Here’s one simple possibility. If the first two PRs in the queue are A and B, we test the following in parallel: A+B, A, B. Here are the possible outcomes, and appropriate actions that could be taken.
# | A+B A B | Possibilities/actions
------------------------------------
1 | 1 1 1 | All succeeded.
| | -> Land A, land B
| |
2 | 1 1 0 | * B intermittently failed (likely); or
| | * B is broken but A fixes it (unlikely).
| | -> Optimistic: Land A, land B
| | -> Pessimistic: Land A, requeue B
| |
3 | 1 0 1 | * A intermittently failed (likely); or
| | * A is broken but B fixes it (unlikely).
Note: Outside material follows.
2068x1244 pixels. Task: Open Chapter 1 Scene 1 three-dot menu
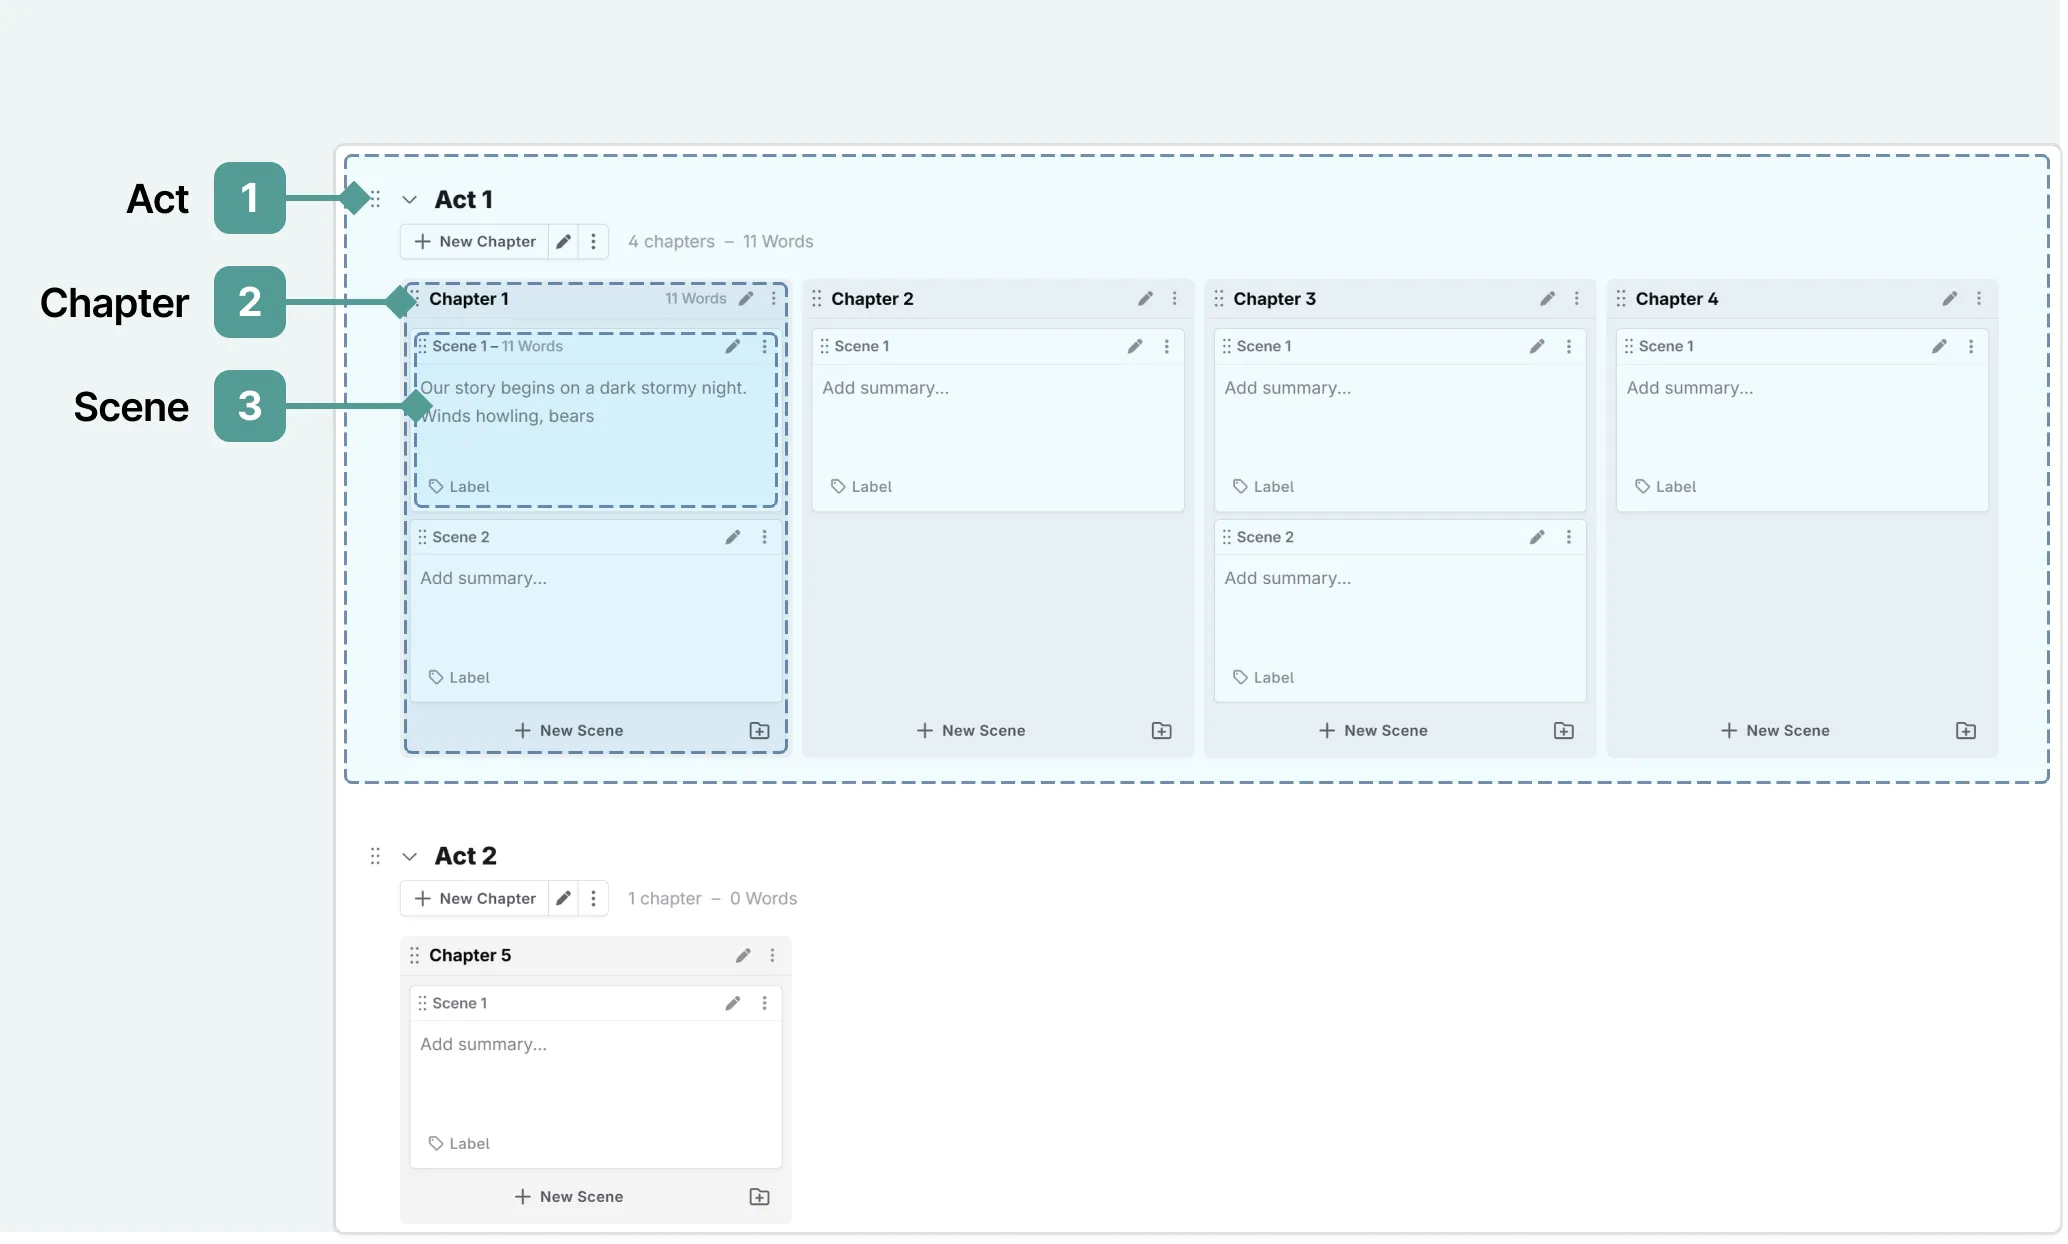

| | -> Optimistic: Land A, land B
| | -> Pessimistic: Land B, requeue A
| |
4 | 1 0 0 | * A and B both intermittently failed (likely); or
| | * A and/or B are broken individually, but work together
| | (unlikely).
| | -> Optimistic: Land A, land B
| | -> Pessimistic: Requeue A, reject B
| | (don't requeue both, could cause infinite loops)
| |
5 | 0 1 1 | * A+B failed intermittently (likely); or
| | * A+B fail when combined (unlikely).
| | -> Land A, requeue B
| |
6 | 0 1 0 | * A+B and B both intermittently failed (unlikely); or
| | * B is broken (likely).
| | -> Land A, reject B
| |
7 | 0 0 1 | * A+B and A both intermittently failed (unlikely); or
| | * A is broken (likely).
| | -> Land B, reject A
| |
8 | 0 0 0 | * Any combination of intermittent and real failures is
| | possible.
| | -> Reject A, reject B
(Note: you may need to scroll within the table to see all the entries.)
In the optimistic actions for outcomes 2, 3, and 4, we would land regardless of what happens with A and B individually. As a result, it is unlikely but possible that we could end up with a broken revision in the history, but that revision won’t be the tip. This is similar to how roll-ups work, except they only test A+B. If that level of optimism is deemed unacceptable, then the pessimistic actions could be used instead.
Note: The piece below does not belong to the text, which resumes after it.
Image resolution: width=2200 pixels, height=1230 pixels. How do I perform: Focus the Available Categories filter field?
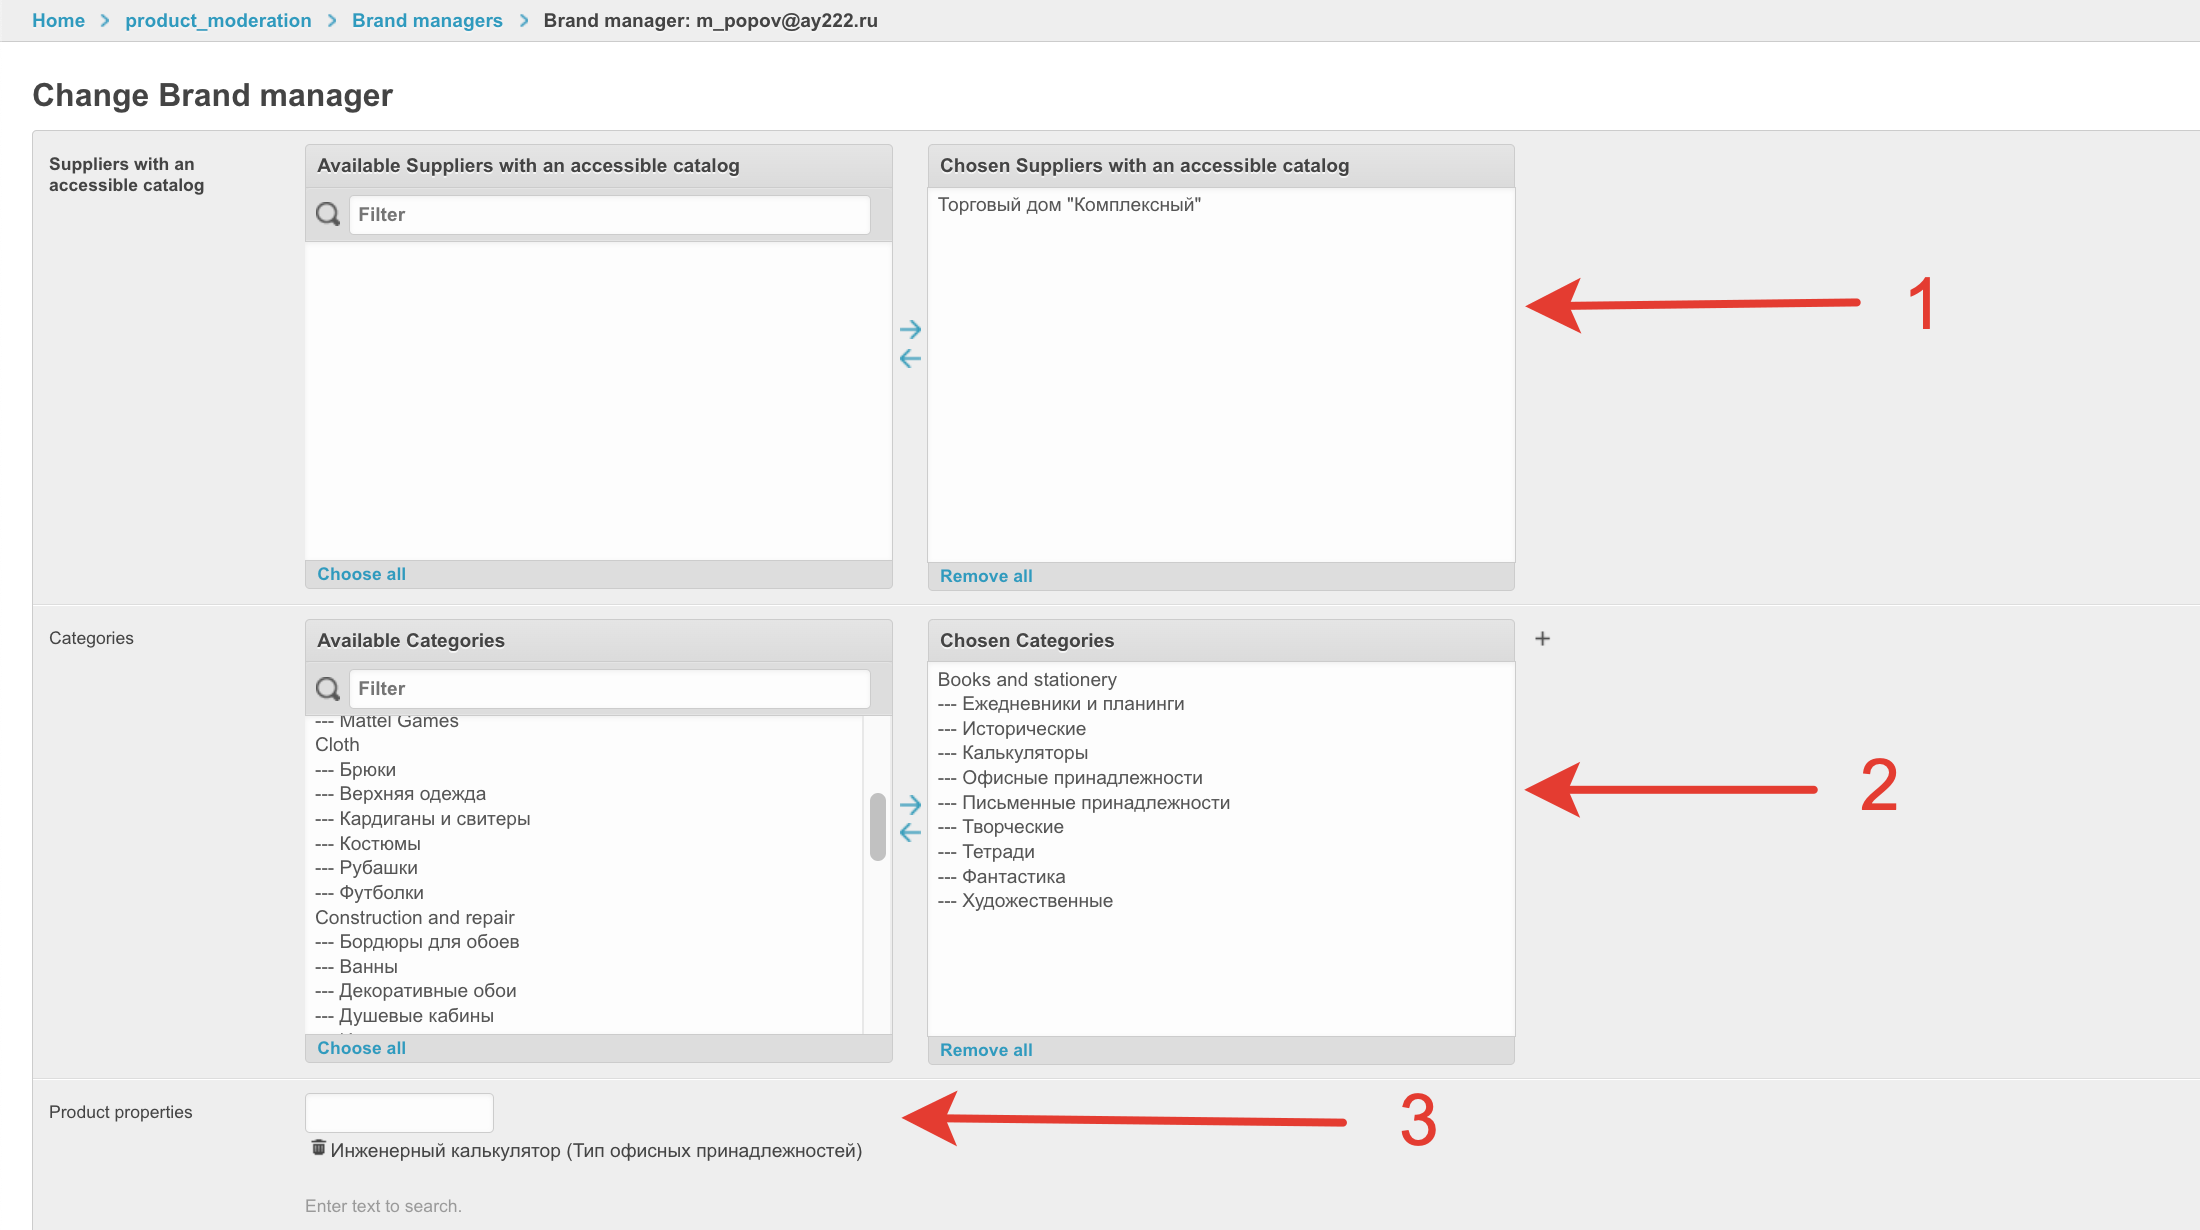(x=609, y=688)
The upside of this is that a lot of the time we will end up landing two PRs in a single landing slot. And when intermittent failures occur, we will often still land one PR.
The downside is that it roughly triples machine time. I’m working on the assumption that running sufficient machines in parallel is possible and not too expensive; let me know if that’s wrong.
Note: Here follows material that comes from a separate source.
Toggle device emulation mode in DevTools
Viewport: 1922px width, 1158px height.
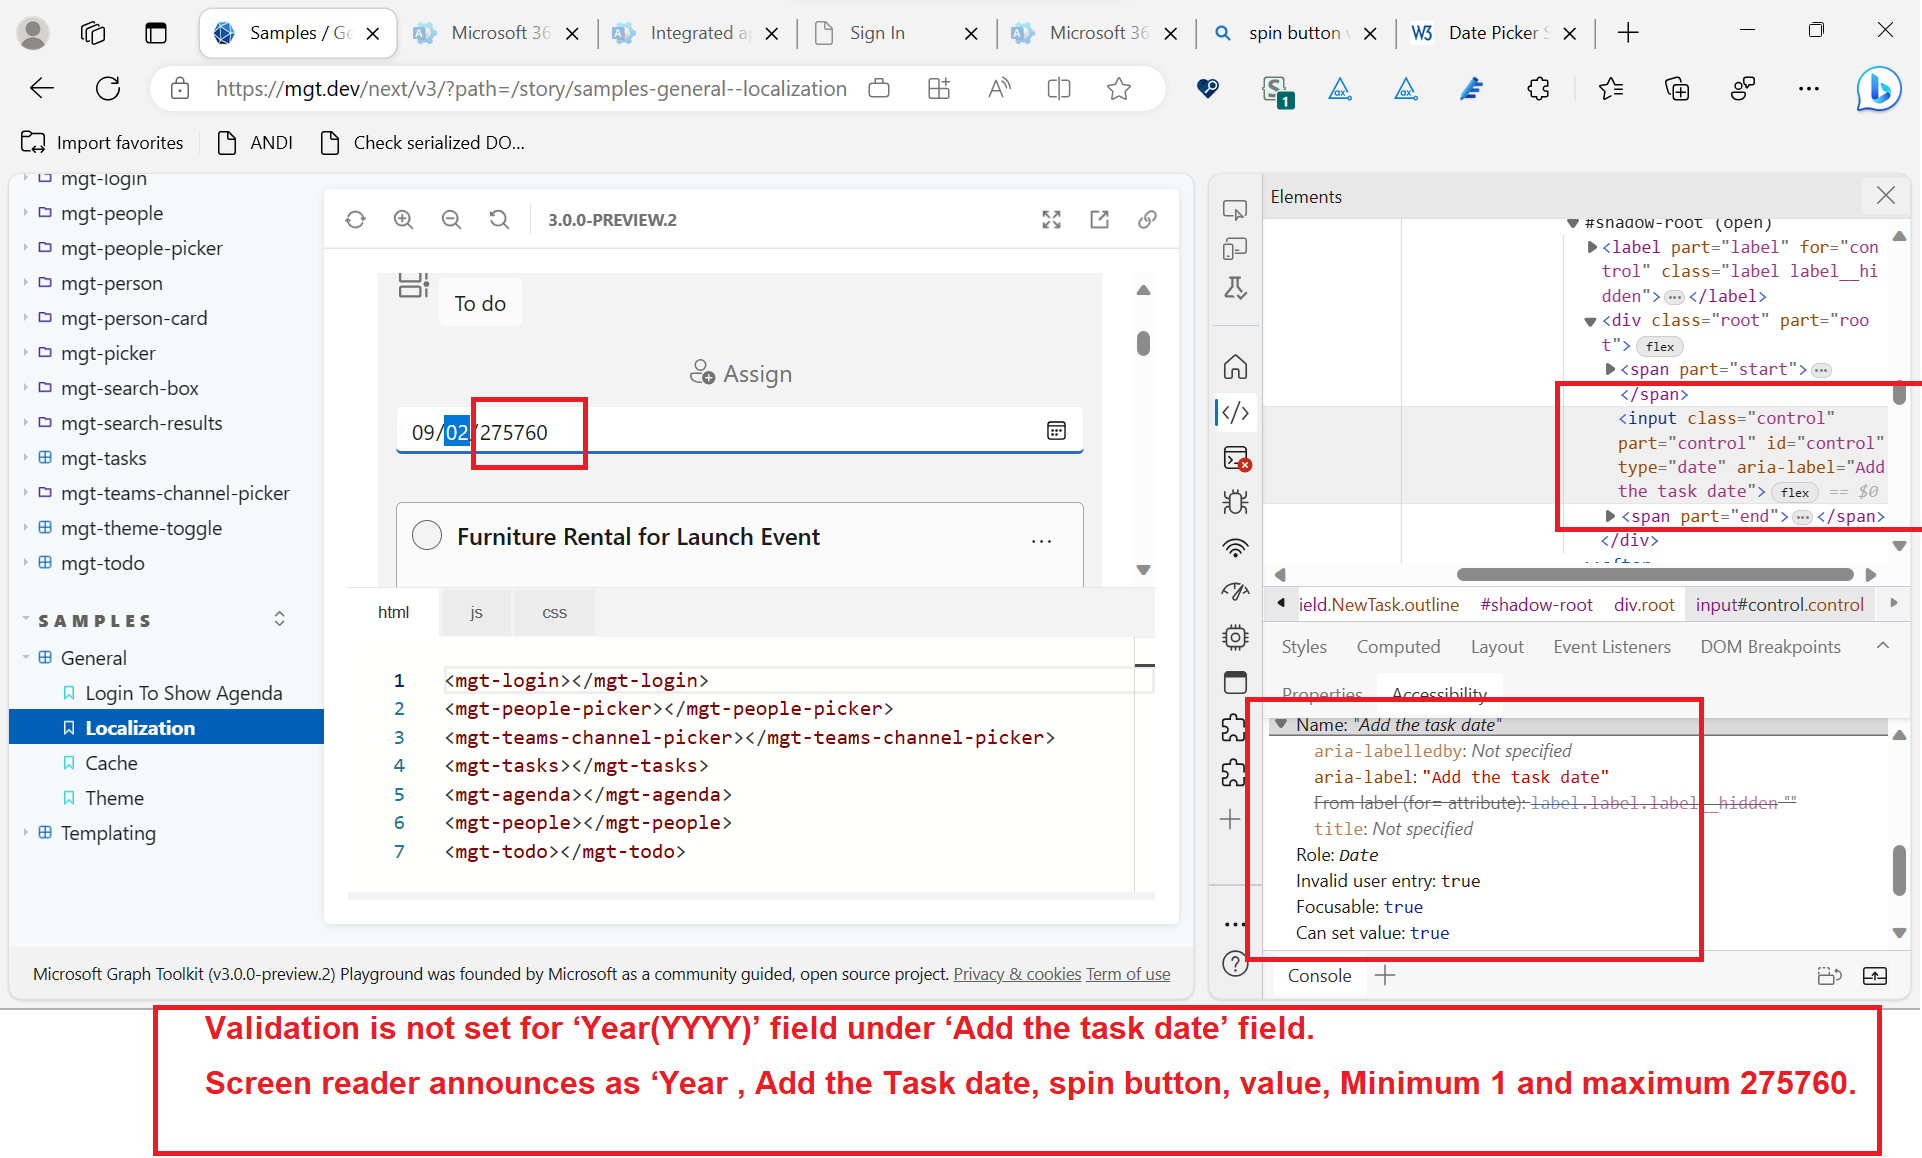point(1235,249)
I’ve shown the simplest case where we only combine two PRs. But we could do more: three at once (5 combinations: A+B+C, A+B, A, B, C), four at once (7 combinations: A+B+C+D, A+B+C, A+B, A, B, C, D), etc. The higher numbers would allow higher throughput, at the cost of more machine time. Happily, the machine time growth rate is linear; if we test N PRs in tandem, we need 2N-1 machines running in parallel.